- Document extract
begin

NVMe sometimes lost on reboot - pcie_aspm=off influence

Dear NVidia Team

We have a custom Orin NX carrier board where we see the issue, that sometimes, during the execution of initrd after a reboot, the nvme0n1p1 is not found and the system boots into a bash shell. Here the log files for the non-working and the working case:
dmesg_not_working.txt (41.3 KB)
dmesg_working.txt (66.6 KB)

We see the following error in the not working case:

[ 9.023576] arm-smmu 12000000.iommu: Unhandled context fault: fsr=0x402, iova=0x00000000, fsynr=0x11, cbfrsynra=0x1013, cb=2
[ 9.023831] tegra-mc 2c00000.memory-controller: pcie4w: secure write @0x00000003ffffff00: VPR violation ((null))

After removing the Kernel argument “pcie_aspm=off” which we used so far, the NVMe is always recognized.
We are testing JetPack 6.0 GA with the standard kernel.
Any idea why this kernel argument leads to this issue?
Thank you.

Kind regards

I guess even the nvme drive itself is related to this issue.

Could you also try other brand of nvme SSD too? And please share us what is the one you are using now.

Also, does this issue happen on NV devkit?

Dear WayneWWW

The SSD is an Apacer PV920-M280. We will check on the DevKit and also different SSDs and come back to you.
Thank you.

1 Like

Is this still an issue to support? Any result can be shared?

Hi kayccc

Sorry for the late answer.
We just checked today with the same SSD on the DevKit and we can see the same issue.
Using a different brand of NVMe SSD, we do not see this behavior.

Best regards

end

- Given records
begin

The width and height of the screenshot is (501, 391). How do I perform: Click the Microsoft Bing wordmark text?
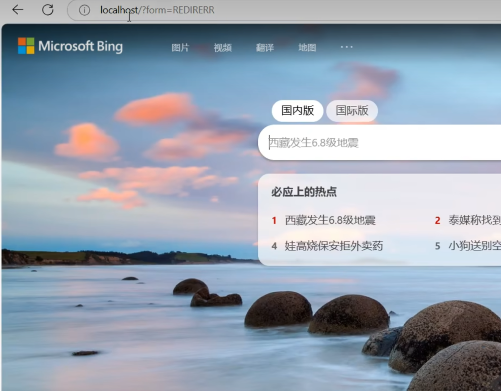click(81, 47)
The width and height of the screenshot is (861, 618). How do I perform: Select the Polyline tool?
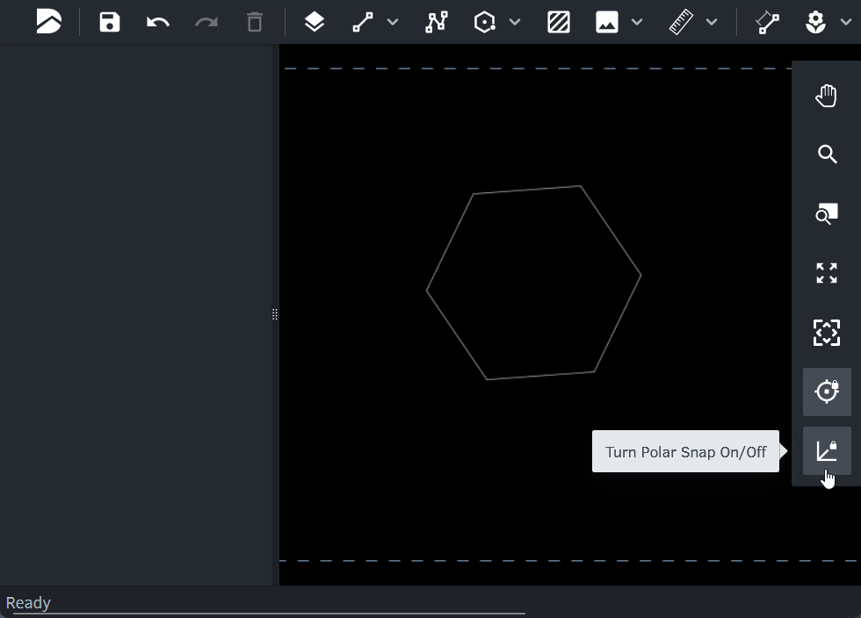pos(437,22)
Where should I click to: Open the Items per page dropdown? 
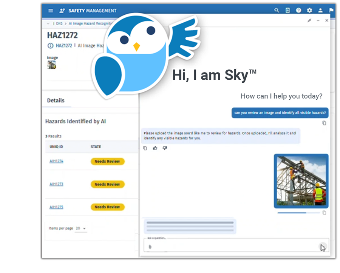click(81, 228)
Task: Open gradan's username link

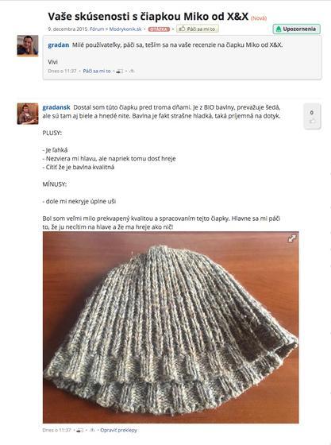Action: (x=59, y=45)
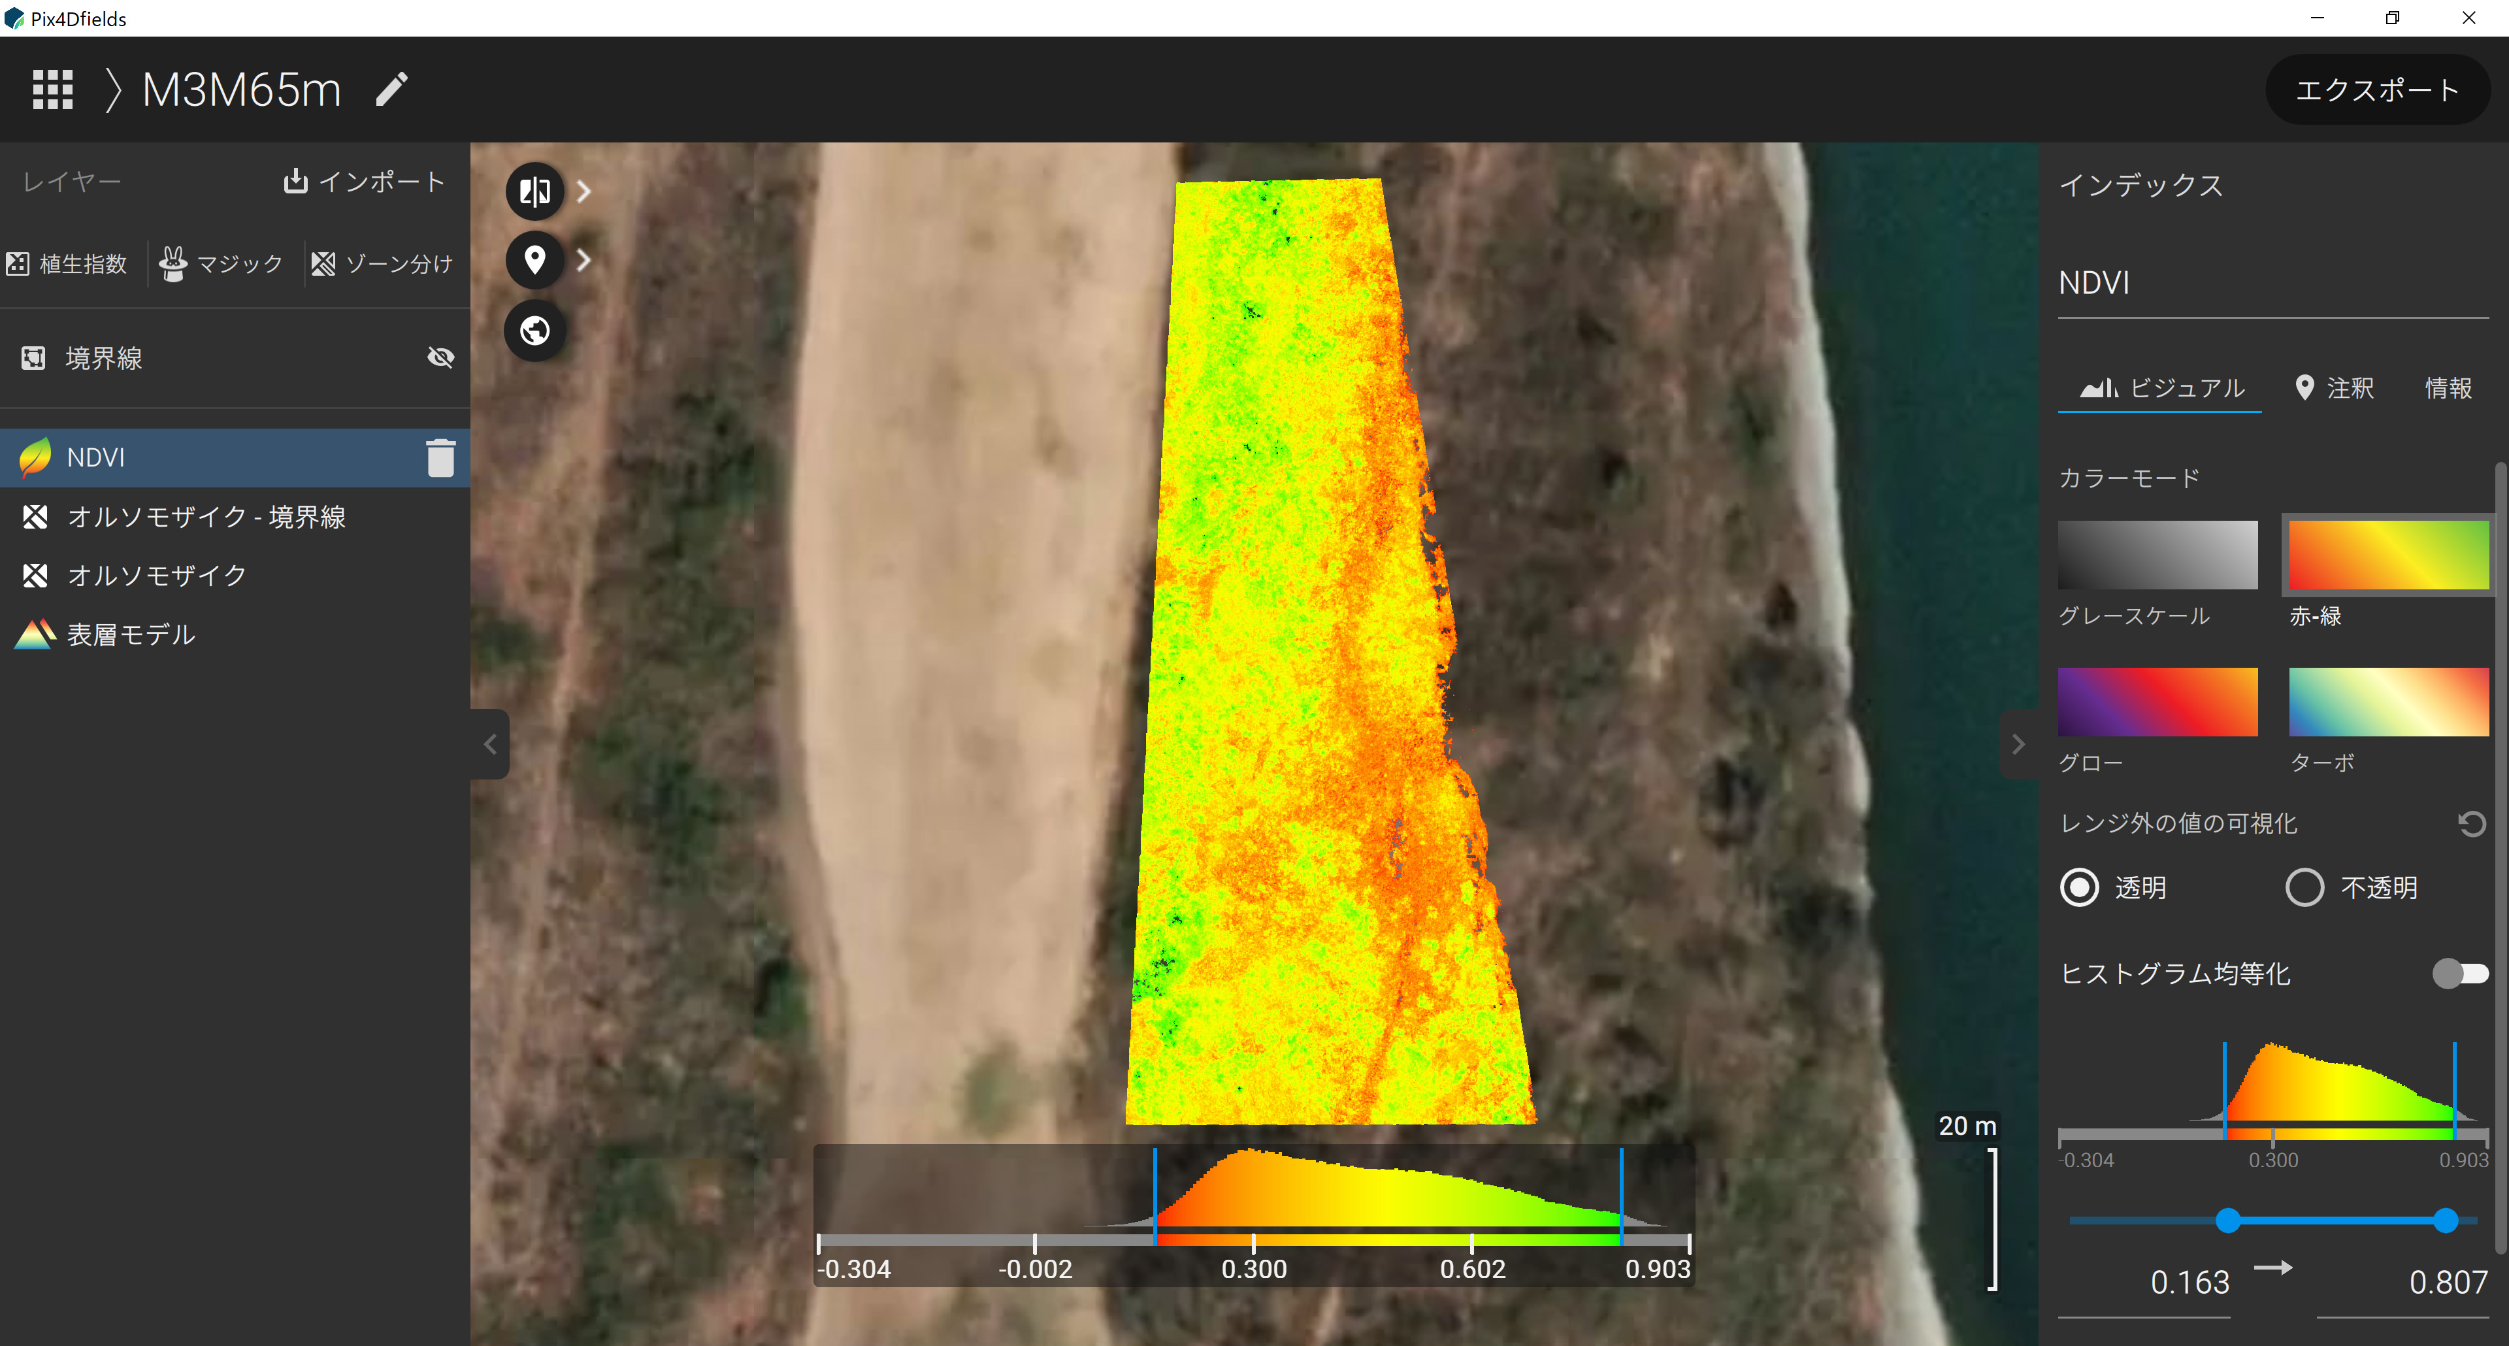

end

- Stated task 1
Reproduce the passage of the NVMe reboot thread that begins at "Kind regards" and stops after "on NV devkit?".
- Stated task 2
Return each line of the entries that contains the word "Open".

- Correct output 1
Kind regards

I guess even the nvme drive itself is related to this issue.

Could you also try other brand of nvme SSD too? And please share us what is the one you are using now.

Also, does this issue happen on NV devkit?

- Correct output 2
Where should I click to: Open the Items per page dropdown? 
Task: Open gradan's username link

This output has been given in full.